De hecho, la experiencia de duelo se acompaña siempre de un estado de ánimo deprimido que se va resolviendo lentamente para dar paso a lo que Sigmund Freud llama reconocimiento de la realidad de la pérdida y elaboración del duelo hasta llegar a la posibilidad de reemplazar el objeto de amor perdido por otro que lo sustituya «parecería más apropiado decir que lo complemente, porque sustituirlo parece implicar la posibilidad de olvido». Este proceso de elaboración del duelo es difícil y doloroso y, si se erigen contra él mismo defensas muy rígidas e inamovibles o poco evolutivas, las consecuencias psicopatológicas serán inevitables. Por ejemplo, cuando Freud hablaba de reconocer la realidad de la pérdida se refería a que la primera reacción, después de una fase de estupor y confusión, es siempre la negación: “no es posible; no puede ser”. Esta actitud negadora puede derivar hacia actitudes psicopatológicas que van desde lo que se puede considerar relativamente normal hasta las alucinaciones o delirios.

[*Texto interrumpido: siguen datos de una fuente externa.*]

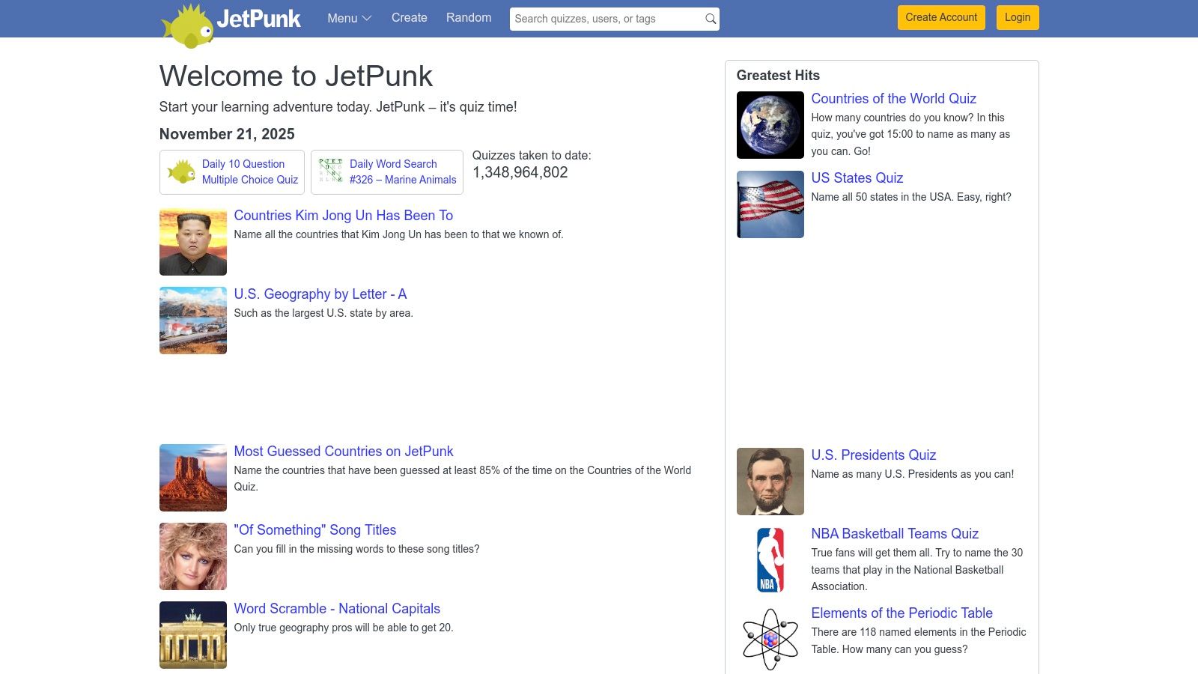Open the Daily Word Search Marine Animals link
Screen dimensions: 1198x674
coord(402,171)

La tendencia inicial a la negación de la pérdida traumática puede seguir disociada y activa dificultando o impidiendo la elaboración del duelo y facilitando desarrollos psicóticos para mantener la negación de la realidad dolorosa. En toda negación hay también un estado de escisión disociativa que recuerda aquel niño citado por Freud en «La escisión del Yo» que decía: “Ya sé que mi padre se ha muerto, pero lo que no entiendo es por qué no viene a cenar”. Cuando el duelo no se elabora, la tristeza persiste con su cortejo de desánimo, cansancio, insomnio y desgana; se cronifica y se convierte en depresión. Otras defensas que se observan casi constantemente ante el dolor de la pérdida son la idealización del ser perdido (que tiende a ser todo bondad), junto con la autoculpabilización en forma de autorreproches: “si me hubiera dado cuenta, si hubiera hecho aquello o si no lo hubiera hecho», etcétera”, como en un intento de seudorreparación disociativa que buscara lo bueno en el ser que se ha ido y lo malo en el que se ha quedado en este «valle de lágrimas». También es frecuente la culpabilización de otros en quienes desplazar o proyectar los propios sentimientos de culpa. Si predomina la tendencia a la autoculpabilización, la depresión adquirirá formas más o menos melancólicas con sentimientos de indignidad; si predomina la culpabilización de otros, la forma depresiva tenderá a adquirir matices más paranoides. En ambos casos, la depresión puede ser clínicamente psicótica si tiende a invadir duraderamente el funcionamiento mental normal.